30 November 2022, The Tablet

Beijing redraws diocesan boundaries and installs bishop


Bishop Peng Weizhao pledged to “guide Catholicism to adapt to socialist society” at his installation last Thursday.


Beijing redraws diocesan boundaries and installs bishop

Nanchang, the capital of Jiangxi province in south-east China.
Fabio Nodari/Alamy

The Vatican has expressed “surprise and regret” at the installation of Chinese Bishop Peng Weizhao as auxiliary of Jiangxi, a diocese not recognised by the Holy See.

Bishop Weizhao was arrested by the Chinese Communist Party after secret ordination in 2014. At his installation on Thursday last week in Nanchang he pledged to “guide Catholicism to adapt to socialist society”.

The boundaries of his new diocese were drawn up by the Chinese authorities without consultation with Rome. 

In 2014 Pope Francis appointed John Peng Weizhao as Bishop of Yujiang. He succeeded Bishop Thomas Zeng Jingmu, head of the local underground church, who spent 23 years in prison and died in 2016 aged 96.

As an underground prelate, Bishop Peng Weizhao was held for six months by Chinese authorities. After his release in November 2014 he was severely restricted in his ministry by the authorities. 

Yujiang, where Lazarist missionaries ministered before the Communist revolution in 1949, was created as a diocese in 1885. It is one of five ecclesiastical circumscriptions traditionally linked to metropolitan Nanchang that are now incorporated into a single diocese without any agreement with Rome. 

The official Bishop of Nanchang is 58-year-old Li Suguang, and Peng Weizhao is his auxiliary. 

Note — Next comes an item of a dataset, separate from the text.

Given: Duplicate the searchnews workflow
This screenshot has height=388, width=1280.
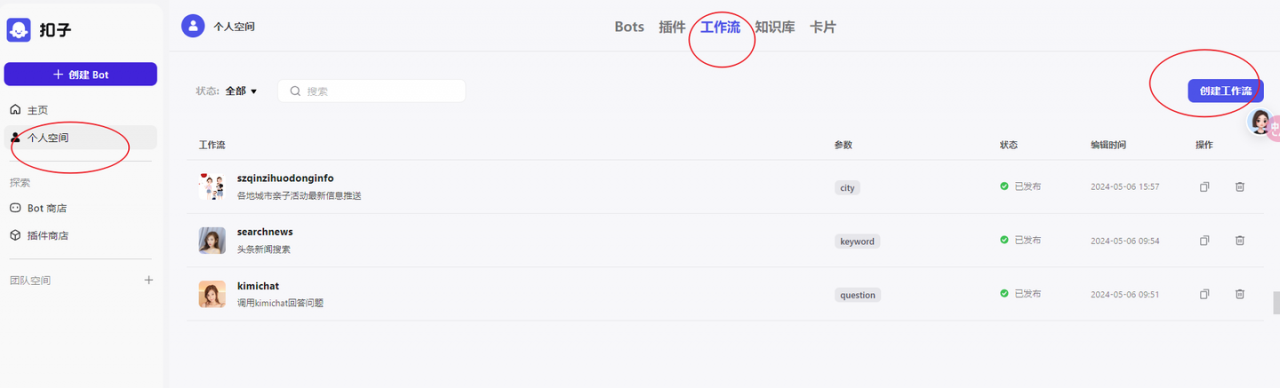Looking at the screenshot, I should pos(1205,240).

After the 2018 provisional agreement on episcopal appointments and other matters between the Holy See and Beijing underground Bishop Guo Xijin was pressured into accepting then post of auxiliary bishop in Minding, Fujian, but realising he had little autonomy he gave up the post after a few months.

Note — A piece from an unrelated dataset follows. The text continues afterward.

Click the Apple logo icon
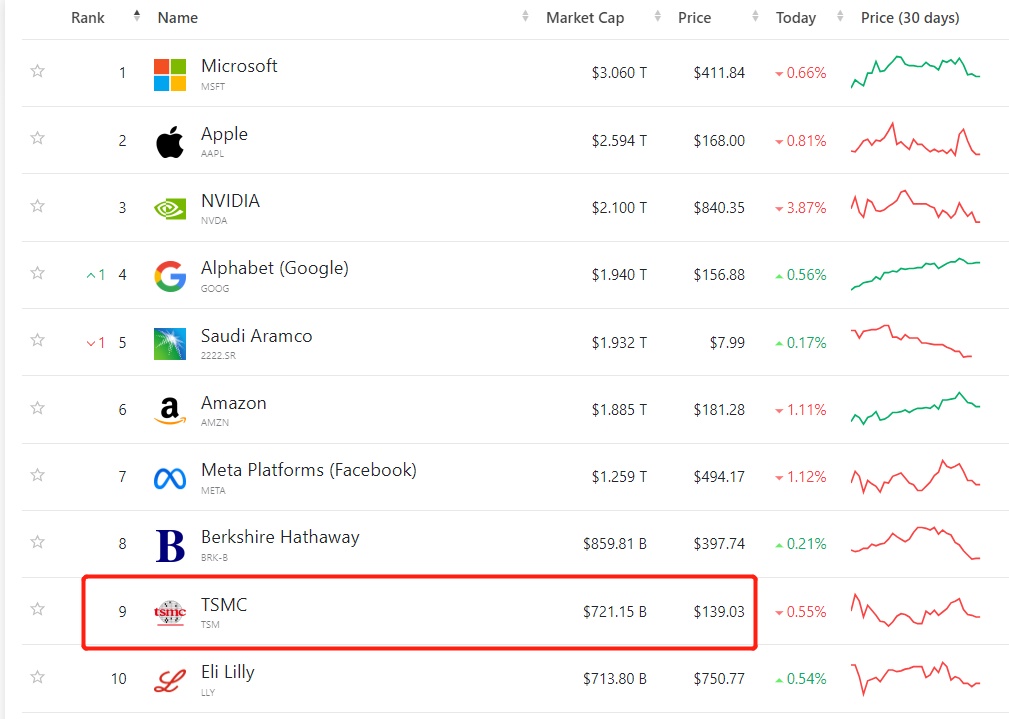The height and width of the screenshot is (719, 1009). (170, 141)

According to a Communist Party website, Catholic Bishop Peng Weizhao pledged to “faithfully preach the gospel, lead the priests and Catholics of the Diocese of Jiangxi, abide by the national constitution, safeguard the unity of the motherland and social harmony, love the country and religion, adhere to the principle of independence and self-management of the Church, adhere to the direction of Sinicisation of Catholicism in our country, actively guide Catholicism to adapt to socialist society, and contribute to the realisation of the Chinese dream of the great rejuvenation of the Chinese nation.”

Meanwhile President Xi Jinping faced unprecedented civil disobedience this week from widespread anti-lockdown demonstrations. 

Hundreds of people took to the streets of major cities as anger with the government’s "zero-Covid" policies boiled over into demands for regime change. 

“Down with the Chinese Communist Party! Down with Xi Jinping!” protesters chanted on the streets of Shanghai at the weekend. Such a challenge to Beijing’s leadership was the most direct since the Tiananmen Square protests of 1989.

In Wuhan, where the coronavirus first emerged, large crowds pulled down metal barriers meant to quarantine neighbourhoods.

In Beijing police surrounded 300 people chanting “We are with Xinjiang!”, a reference to the mainly Muslim region where a fire in Urumqi claimed the lives of 10 people after rescue efforts were reportedly hampered by the strict lockdown. 

When the protesters were warned by police not to chant against lockdown they began singing “We want lockdowns” and “I want to do more Covid tests”.